How can it be seen that if we take the category of (oriented) $n$-dimensional compact smooth manifolds with boundary and identify them up to co-bordism that this is in fact a set? I am reading that one can define a group structure on these equivalence classes, by using disjoint union (and picking suitable orientations/embeddings for the cobordism in the oriented case), but I'm still unsure how to see this is a set.

It is mentioned here by Tom Weston, and also in Stong's "Notes on Cobordism theory" that it follows from the Whitney Embedding Theorem, (possibly also using the idea of doubling) that since one can embed an $n-$dimensional manifold with boundary into $\Bbb{R}^{2n}$, you can consider in that case representatives of the category of smooth manifolds of all dimension as sub manifolds of $\Bbb{R}^\infty$. Then they say that this is a small category and that should mean that the representatives form a set.

I don't quite see how you can tell it's a small category, and actually I'm not sure what they mean by sub-manifold in that case either. I know there are ways to put topologies on $\Bbb{R}^\infty$, but I'm not sure in what way this is a manifold or in what sense the word sub-manifold is meant.

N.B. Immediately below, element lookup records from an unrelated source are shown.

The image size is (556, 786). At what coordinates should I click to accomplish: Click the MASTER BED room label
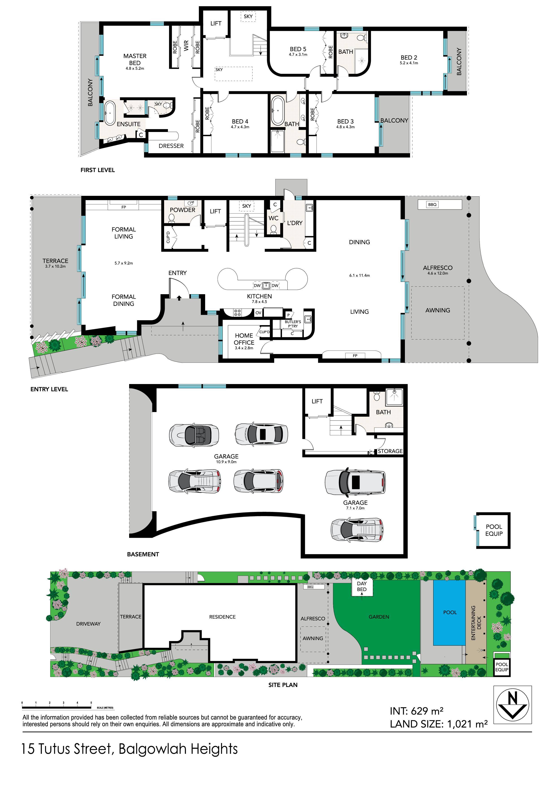coord(135,59)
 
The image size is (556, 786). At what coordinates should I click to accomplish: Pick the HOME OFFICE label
coord(244,339)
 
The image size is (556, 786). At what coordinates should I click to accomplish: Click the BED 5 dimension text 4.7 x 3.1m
coord(298,54)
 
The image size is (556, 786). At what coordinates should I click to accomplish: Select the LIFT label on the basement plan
coord(317,401)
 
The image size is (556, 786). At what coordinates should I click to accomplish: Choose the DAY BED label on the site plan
coord(362,586)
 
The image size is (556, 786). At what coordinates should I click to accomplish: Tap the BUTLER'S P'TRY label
coord(293,324)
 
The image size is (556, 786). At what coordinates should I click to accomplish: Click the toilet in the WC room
coord(273,229)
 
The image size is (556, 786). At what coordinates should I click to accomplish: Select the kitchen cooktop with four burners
coord(237,313)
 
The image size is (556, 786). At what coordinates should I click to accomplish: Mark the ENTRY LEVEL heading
coord(49,389)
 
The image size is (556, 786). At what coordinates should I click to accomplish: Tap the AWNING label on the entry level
coord(437,310)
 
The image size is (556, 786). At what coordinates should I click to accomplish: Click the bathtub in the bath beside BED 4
coord(278,111)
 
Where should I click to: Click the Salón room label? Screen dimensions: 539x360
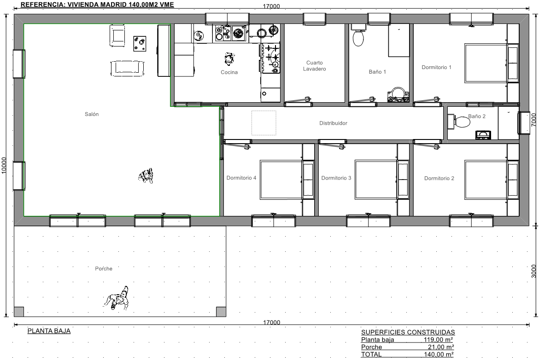tap(92, 114)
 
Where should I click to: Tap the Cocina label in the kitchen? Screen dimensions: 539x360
tap(229, 72)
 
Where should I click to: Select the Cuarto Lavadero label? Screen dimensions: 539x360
tap(315, 66)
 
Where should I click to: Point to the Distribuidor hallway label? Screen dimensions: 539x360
tap(333, 123)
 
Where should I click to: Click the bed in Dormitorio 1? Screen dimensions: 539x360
tap(486, 63)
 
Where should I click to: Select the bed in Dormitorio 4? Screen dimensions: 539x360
tap(281, 180)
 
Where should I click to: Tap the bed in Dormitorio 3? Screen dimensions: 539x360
tap(376, 180)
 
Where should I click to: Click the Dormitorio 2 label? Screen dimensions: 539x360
tap(439, 178)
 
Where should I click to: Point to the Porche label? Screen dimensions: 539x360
tap(104, 269)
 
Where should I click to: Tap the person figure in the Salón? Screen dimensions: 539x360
tap(146, 176)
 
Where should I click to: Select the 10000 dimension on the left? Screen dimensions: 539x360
tap(4, 165)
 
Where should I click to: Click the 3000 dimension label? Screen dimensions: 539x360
tap(533, 271)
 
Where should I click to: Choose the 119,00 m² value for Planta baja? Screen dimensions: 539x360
tap(438, 340)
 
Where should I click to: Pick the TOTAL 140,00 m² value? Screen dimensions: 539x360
tap(438, 354)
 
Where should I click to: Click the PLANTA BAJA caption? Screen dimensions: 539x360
tap(49, 331)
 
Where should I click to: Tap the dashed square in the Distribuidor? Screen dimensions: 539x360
tap(264, 122)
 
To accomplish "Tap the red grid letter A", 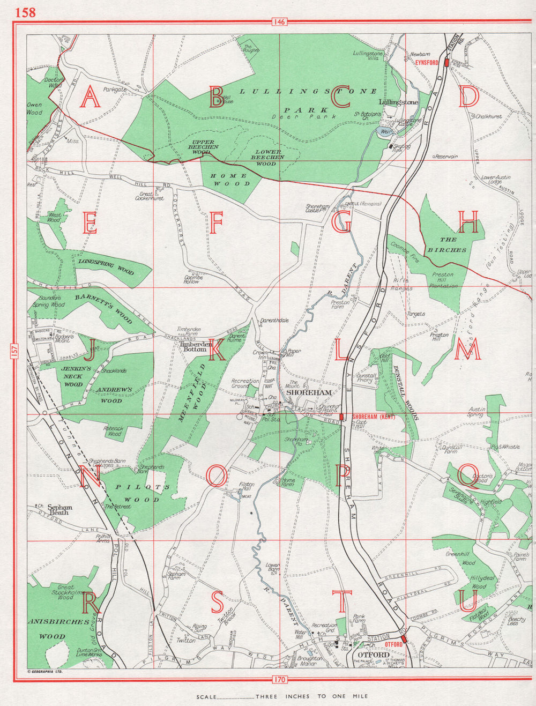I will (x=90, y=98).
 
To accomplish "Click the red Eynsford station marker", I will (x=446, y=62).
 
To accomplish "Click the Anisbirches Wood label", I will (x=57, y=629).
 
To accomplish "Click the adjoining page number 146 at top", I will (x=279, y=21).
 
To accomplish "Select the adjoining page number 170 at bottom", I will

• Even just giving a representative of each smooth manifold as a subset of $\mathbb{R}^\infty$ suffices. – Kevin Carlson Jan 14 '17 at 17:09
• @KevinCarlson Is there a kind of counting argument to see that? And you're saying manifolds up to diffeomorphism already form a set, so the cobordism is just an equivalence relation on the set of classes there? Cheers for the comment. – snulty Jan 14 '17 at 19:52
• Yeah, that's right. It gives an upper bound of the power set of $\mathbb{R}^\infty$ for diffeomorphism classes, which is certainly a set. – Kevin Carlson Jan 15 '17 at 1:45
• @KevinCarlson That's pretty handy thanks! I think that pretty much answers my question, if you 'd like to make it answer? I suppose I don't really need to think about defining submanfolds, since there's very clearly distinct copies of $\Bbb{R}^{2n}\subset \Bbb{R}^\infty$ where the diffeomorphism classes lie. – snulty Jan 15 '17 at 16:13

Every manifold is diffeomorphic to a subset of $\mathbb{R}^\infty$, of which there are only a set. In fact there are only continuum many diffeomorphism classes of manifolds, though this is a bit more trouble to show. As for submanifolds of $\mathbb{R}^\infty$, the idea is what you suggest: they're submanifolds of any of the canonical finite dimensional subspaces.